3.2.2 Identity and class-struggle
The question of identity is central for the understanding of the class composition itself. We accept that workers have a dual existence: they are collective producers struggling against capital and at the same time workers compete against each other for jobs (economic competition). At the same time there are oppressive, discriminating ideas and practices that have their own dynamics but that come from and are driven by this economic competition. These are the so called “sectional interests”: divisions in the working class along the lines of race, citizenship, nationality, gender, sexuality, etc. “Equalization of female labor-force participation is a particular manifestation of the structural tendency in capitalist society toward free availability of all labor power.
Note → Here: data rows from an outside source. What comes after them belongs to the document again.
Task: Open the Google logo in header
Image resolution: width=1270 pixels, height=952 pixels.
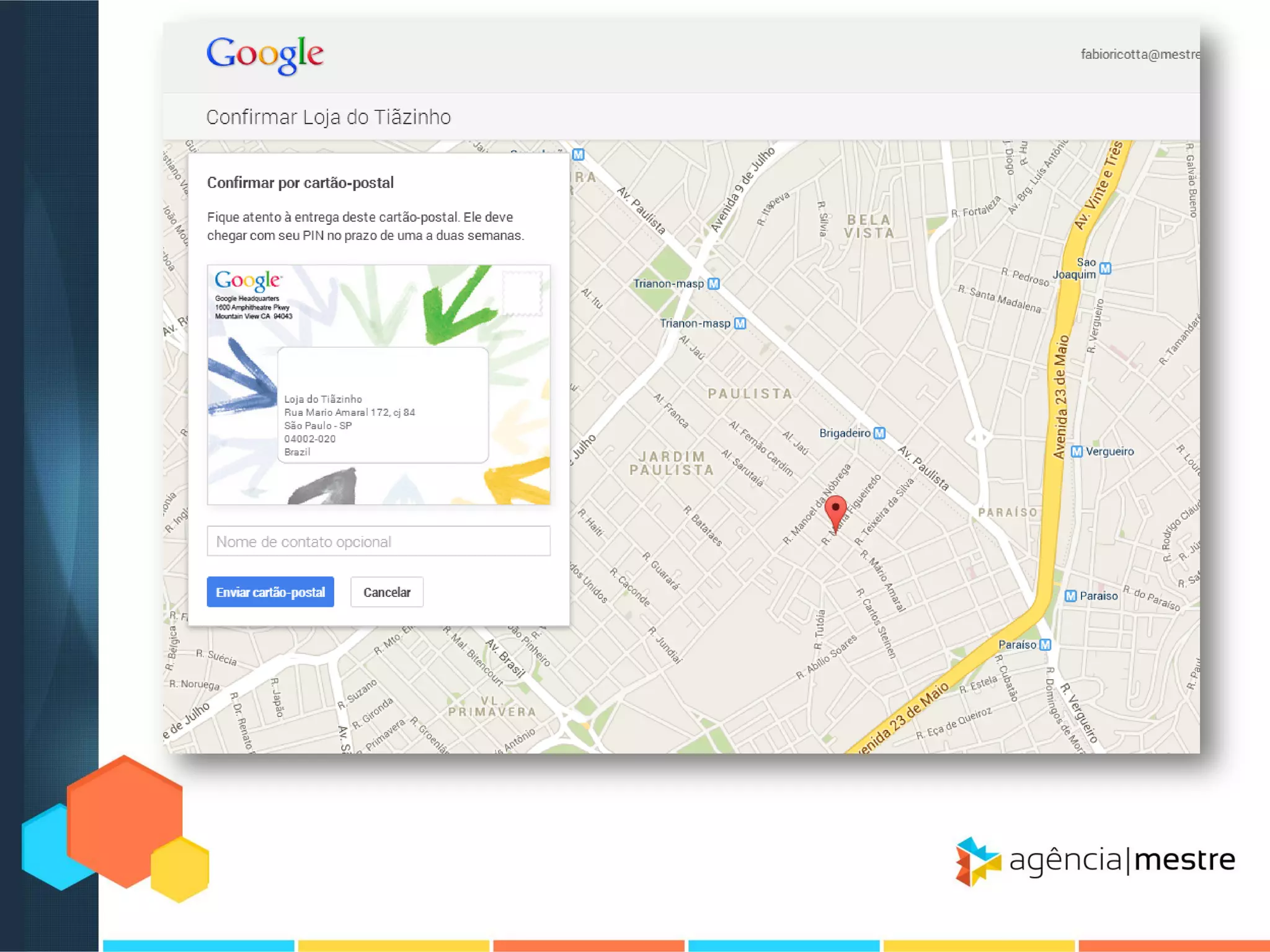Action: click(265, 55)
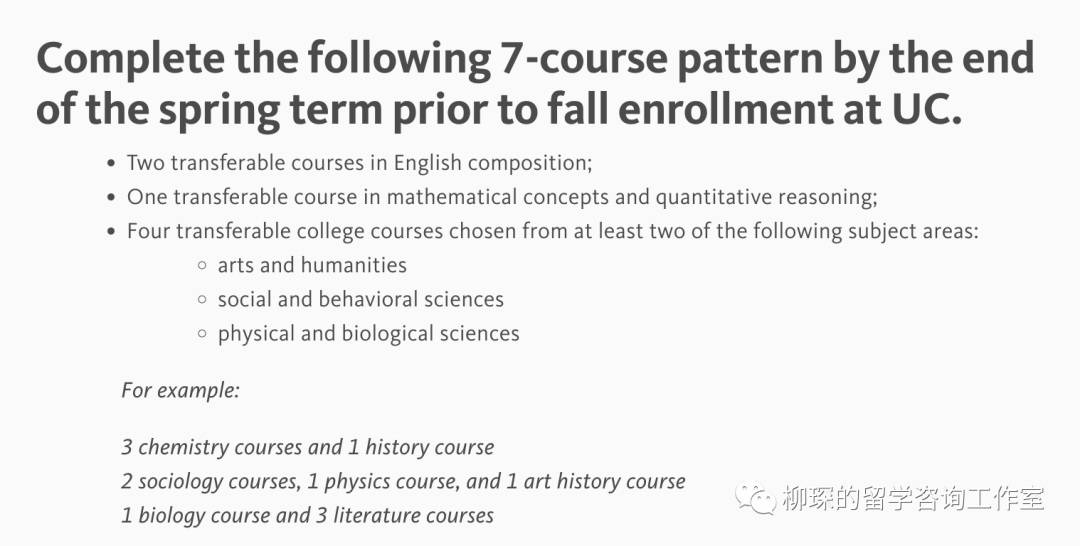Click the hollow bullet before "social and behavioral"
The image size is (1080, 546).
coord(201,300)
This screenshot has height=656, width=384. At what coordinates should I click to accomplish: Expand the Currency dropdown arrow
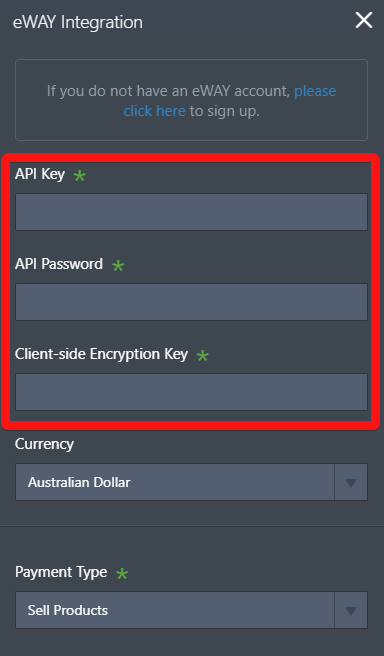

Like the tendency toward the reduction of domestic labor, this tendency embodies the forward drive of capitalist accumulation. (…) In principle then capitalist accumulation demands perfect mobility of labor power (…). Where barriers to mobility exist, the force of capitalist expansion attempts to push them aside. If certain obstacles remain in place, they may in part reflect the contradictory position of the capitalist class, caught within the conflicting pressures of of its long term economic demand for perfect mobility, its short term requirement for different categories of workers, and its need to maintain political and ideological hegemony over a divided working class. To the extent that women remain segregated within and without the labor force, such conflicting factors play an important role.” (Vogel 1983, pp. 160-161).